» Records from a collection

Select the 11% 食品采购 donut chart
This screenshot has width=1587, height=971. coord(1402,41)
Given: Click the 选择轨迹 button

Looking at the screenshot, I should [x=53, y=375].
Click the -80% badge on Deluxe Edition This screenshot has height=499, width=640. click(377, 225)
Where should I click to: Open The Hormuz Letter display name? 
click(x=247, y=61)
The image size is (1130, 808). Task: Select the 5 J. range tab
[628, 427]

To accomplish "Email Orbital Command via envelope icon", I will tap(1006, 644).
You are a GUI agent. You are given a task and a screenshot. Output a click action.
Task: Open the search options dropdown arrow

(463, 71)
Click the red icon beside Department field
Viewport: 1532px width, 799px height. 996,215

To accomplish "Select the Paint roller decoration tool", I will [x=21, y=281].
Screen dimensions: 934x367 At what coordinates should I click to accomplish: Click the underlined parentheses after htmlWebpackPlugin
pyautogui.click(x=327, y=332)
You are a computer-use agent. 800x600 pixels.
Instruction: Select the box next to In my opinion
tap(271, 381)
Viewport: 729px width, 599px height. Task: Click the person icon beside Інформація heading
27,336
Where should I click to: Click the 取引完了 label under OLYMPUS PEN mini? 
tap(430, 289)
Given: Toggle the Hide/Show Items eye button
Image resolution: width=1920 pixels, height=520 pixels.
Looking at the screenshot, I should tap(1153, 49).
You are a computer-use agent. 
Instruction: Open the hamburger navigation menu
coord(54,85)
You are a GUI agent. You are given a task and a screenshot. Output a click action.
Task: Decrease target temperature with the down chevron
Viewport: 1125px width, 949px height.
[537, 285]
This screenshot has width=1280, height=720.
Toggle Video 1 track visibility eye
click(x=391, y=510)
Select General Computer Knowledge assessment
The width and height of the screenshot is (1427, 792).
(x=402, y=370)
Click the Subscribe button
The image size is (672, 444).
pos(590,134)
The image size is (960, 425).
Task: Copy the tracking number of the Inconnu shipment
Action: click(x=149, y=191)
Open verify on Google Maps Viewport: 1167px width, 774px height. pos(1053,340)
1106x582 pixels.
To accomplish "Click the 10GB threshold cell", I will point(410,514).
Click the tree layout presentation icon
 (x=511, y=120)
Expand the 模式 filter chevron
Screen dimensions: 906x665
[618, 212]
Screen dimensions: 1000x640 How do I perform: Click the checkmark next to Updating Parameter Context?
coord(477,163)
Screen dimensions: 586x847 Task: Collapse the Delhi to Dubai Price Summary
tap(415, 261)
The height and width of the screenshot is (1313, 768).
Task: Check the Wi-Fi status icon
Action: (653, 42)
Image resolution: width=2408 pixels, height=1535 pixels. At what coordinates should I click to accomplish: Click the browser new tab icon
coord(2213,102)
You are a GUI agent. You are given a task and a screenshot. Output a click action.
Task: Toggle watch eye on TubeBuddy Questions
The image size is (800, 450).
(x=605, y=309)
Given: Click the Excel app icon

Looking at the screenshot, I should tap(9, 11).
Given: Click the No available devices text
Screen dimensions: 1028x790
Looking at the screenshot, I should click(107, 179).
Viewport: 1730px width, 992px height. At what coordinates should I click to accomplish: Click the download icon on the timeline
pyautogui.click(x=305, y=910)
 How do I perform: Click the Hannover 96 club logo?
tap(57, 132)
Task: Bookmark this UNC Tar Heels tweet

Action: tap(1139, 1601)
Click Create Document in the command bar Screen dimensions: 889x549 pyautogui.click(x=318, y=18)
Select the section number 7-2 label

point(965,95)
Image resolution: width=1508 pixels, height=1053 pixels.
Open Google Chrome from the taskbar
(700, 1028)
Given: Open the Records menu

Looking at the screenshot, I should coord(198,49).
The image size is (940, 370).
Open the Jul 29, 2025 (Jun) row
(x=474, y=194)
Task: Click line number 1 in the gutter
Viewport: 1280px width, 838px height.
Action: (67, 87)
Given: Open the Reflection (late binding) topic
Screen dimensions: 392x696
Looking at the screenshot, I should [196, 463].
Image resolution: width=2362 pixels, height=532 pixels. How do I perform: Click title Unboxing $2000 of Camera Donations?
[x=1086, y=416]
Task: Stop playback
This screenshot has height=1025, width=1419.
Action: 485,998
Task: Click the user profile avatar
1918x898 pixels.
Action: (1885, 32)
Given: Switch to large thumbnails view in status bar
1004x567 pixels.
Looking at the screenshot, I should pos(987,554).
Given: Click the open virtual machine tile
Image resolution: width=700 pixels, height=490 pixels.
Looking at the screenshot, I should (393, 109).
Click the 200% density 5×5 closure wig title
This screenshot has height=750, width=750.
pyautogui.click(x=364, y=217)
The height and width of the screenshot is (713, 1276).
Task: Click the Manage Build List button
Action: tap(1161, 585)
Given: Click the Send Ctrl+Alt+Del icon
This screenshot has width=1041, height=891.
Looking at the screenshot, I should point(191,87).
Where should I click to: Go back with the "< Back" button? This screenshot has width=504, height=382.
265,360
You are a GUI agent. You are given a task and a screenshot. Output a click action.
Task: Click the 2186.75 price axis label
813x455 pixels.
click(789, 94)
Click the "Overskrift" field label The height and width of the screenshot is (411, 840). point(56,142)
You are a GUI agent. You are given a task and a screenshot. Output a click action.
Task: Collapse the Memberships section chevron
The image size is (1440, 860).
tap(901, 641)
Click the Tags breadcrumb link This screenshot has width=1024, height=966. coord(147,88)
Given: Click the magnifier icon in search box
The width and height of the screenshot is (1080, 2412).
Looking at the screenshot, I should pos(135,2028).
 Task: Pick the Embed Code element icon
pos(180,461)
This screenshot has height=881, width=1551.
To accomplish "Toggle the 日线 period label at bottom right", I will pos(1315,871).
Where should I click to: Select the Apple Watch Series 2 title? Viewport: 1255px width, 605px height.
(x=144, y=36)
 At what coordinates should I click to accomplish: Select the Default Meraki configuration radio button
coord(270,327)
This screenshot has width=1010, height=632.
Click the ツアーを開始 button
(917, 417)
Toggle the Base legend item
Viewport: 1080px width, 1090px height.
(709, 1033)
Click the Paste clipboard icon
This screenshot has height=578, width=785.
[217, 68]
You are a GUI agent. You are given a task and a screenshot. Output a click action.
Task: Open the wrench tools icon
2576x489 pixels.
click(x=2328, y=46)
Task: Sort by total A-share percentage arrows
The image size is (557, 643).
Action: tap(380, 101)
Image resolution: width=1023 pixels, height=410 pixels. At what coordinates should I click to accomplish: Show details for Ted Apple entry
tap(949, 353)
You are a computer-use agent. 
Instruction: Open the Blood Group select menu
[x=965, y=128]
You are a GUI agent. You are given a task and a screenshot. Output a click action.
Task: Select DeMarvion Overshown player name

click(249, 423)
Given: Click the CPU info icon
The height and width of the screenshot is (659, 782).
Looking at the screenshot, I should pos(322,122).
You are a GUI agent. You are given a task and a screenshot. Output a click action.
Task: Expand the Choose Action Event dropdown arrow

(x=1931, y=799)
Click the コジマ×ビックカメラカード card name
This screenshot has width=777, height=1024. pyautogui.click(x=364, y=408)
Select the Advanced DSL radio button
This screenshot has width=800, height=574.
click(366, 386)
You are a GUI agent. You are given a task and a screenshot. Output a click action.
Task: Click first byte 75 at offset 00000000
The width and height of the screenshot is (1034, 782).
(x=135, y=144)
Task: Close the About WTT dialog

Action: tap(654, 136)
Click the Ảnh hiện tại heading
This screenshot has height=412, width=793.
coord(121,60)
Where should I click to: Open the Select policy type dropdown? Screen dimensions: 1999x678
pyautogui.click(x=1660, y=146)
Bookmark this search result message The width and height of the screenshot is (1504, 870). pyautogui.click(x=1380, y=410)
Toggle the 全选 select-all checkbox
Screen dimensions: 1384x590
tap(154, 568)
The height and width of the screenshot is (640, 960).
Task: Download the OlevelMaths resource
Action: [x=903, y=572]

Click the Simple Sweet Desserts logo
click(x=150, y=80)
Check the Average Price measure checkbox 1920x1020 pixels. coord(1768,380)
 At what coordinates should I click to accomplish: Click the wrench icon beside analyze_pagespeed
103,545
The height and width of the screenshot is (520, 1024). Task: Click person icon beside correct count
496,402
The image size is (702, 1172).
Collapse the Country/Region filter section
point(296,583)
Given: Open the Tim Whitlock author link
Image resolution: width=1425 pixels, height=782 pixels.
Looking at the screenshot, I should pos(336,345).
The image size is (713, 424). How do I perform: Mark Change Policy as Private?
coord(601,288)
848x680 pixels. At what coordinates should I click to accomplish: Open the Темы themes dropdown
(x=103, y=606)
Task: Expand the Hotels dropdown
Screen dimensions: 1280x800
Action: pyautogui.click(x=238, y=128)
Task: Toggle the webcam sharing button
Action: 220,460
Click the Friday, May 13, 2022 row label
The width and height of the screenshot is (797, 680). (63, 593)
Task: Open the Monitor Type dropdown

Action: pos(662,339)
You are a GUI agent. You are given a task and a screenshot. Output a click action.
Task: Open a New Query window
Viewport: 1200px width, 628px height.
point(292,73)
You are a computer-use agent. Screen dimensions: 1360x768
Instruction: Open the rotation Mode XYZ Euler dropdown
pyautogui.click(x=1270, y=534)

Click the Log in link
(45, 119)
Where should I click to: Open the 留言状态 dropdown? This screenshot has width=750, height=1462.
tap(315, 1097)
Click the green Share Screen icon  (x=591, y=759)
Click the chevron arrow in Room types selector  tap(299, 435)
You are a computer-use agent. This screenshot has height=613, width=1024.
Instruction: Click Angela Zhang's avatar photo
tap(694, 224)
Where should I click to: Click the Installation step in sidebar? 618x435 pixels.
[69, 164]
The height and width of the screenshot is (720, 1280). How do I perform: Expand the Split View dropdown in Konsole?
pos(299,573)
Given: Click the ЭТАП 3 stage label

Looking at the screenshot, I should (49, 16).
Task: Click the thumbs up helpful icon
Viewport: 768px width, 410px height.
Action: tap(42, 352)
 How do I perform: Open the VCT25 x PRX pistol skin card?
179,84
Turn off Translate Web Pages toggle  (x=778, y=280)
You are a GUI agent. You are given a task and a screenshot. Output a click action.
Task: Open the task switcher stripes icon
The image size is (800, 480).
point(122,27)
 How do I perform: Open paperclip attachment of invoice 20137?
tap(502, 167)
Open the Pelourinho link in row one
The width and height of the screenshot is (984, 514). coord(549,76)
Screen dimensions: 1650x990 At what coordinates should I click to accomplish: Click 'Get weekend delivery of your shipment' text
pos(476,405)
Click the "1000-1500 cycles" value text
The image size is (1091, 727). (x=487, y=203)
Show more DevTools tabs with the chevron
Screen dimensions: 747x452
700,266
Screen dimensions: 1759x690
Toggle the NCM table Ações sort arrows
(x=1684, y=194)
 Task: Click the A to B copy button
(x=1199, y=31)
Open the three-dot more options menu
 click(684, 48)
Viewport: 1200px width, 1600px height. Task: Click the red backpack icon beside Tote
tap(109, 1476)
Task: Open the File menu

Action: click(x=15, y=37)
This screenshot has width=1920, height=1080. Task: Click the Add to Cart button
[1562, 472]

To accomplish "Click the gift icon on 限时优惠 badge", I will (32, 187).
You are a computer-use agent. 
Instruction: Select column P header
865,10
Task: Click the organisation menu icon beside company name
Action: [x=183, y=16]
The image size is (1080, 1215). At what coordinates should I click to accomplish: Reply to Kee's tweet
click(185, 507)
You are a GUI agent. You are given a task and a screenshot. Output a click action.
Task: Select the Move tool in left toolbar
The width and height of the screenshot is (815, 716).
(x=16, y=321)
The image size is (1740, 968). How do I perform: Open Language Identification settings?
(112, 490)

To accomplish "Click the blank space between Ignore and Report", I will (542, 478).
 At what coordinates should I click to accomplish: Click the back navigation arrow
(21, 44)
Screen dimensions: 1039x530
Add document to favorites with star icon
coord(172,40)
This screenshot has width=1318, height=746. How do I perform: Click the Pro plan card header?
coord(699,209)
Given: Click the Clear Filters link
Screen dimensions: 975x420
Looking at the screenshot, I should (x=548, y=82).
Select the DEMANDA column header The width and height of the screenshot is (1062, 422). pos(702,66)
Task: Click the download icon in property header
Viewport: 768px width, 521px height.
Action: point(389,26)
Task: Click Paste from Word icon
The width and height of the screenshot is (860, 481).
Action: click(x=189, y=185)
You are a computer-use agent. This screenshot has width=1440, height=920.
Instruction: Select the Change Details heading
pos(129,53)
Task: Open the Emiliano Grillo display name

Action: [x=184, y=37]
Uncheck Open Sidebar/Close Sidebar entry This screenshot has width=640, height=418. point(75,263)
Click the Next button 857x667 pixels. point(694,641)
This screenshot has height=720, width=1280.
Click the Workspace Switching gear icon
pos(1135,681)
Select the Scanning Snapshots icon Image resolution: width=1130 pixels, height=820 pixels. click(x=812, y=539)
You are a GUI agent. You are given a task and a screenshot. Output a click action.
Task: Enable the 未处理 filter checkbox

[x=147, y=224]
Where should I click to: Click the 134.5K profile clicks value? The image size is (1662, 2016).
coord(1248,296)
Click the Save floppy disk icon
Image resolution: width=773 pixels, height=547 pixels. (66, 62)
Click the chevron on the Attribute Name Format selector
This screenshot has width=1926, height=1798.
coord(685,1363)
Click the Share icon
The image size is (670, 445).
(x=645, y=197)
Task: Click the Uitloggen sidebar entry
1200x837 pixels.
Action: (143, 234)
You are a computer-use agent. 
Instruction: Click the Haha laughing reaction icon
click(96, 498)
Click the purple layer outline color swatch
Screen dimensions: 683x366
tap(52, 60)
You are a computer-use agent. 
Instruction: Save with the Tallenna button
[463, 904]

» PROBLEM TO SOLVE
In the entries above, restate word for word the lines between the one holding "Task: Bookmark this UNC Tar Heels tweet" and the one holding "(411, 840). point(56,142)", inclusive, and nothing besides.

» SOLUTION TO THIS PROBLEM
Task: Bookmark this UNC Tar Heels tweet

Action: tap(1139, 1601)
Click Create Document in the command bar Screen dimensions: 889x549 pyautogui.click(x=318, y=18)
Select the section number 7-2 label

point(965,95)
Image resolution: width=1508 pixels, height=1053 pixels.
Open Google Chrome from the taskbar
(700, 1028)
Given: Open the Records menu

Looking at the screenshot, I should coord(198,49).
The image size is (940, 370).
Open the Jul 29, 2025 (Jun) row
(x=474, y=194)
Task: Click line number 1 in the gutter
Viewport: 1280px width, 838px height.
Action: (67, 87)
Given: Open the Reflection (late binding) topic
Screen dimensions: 392x696
Looking at the screenshot, I should [196, 463].
Image resolution: width=2362 pixels, height=532 pixels. How do I perform: Click title Unboxing $2000 of Camera Donations?
[x=1086, y=416]
Task: Stop playback
This screenshot has height=1025, width=1419.
Action: 485,998
Task: Click the user profile avatar
1918x898 pixels.
Action: (1885, 32)
Given: Switch to large thumbnails view in status bar
1004x567 pixels.
Looking at the screenshot, I should pos(987,554).
Given: Click the open virtual machine tile
Image resolution: width=700 pixels, height=490 pixels.
Looking at the screenshot, I should (393, 109).
Click the 200% density 5×5 closure wig title
This screenshot has height=750, width=750.
pyautogui.click(x=364, y=217)
The height and width of the screenshot is (713, 1276).
Task: Click the Manage Build List button
Action: tap(1161, 585)
Given: Click the Send Ctrl+Alt+Del icon
This screenshot has width=1041, height=891.
Looking at the screenshot, I should point(191,87).
Where should I click to: Go back with the "< Back" button? This screenshot has width=504, height=382.
265,360
You are a GUI agent. You are given a task and a screenshot. Output a click action.
Task: Click the 2186.75 price axis label
813x455 pixels.
click(789, 94)
Click the "Overskrift" field label The height and width of the screenshot is (411, 840). point(56,142)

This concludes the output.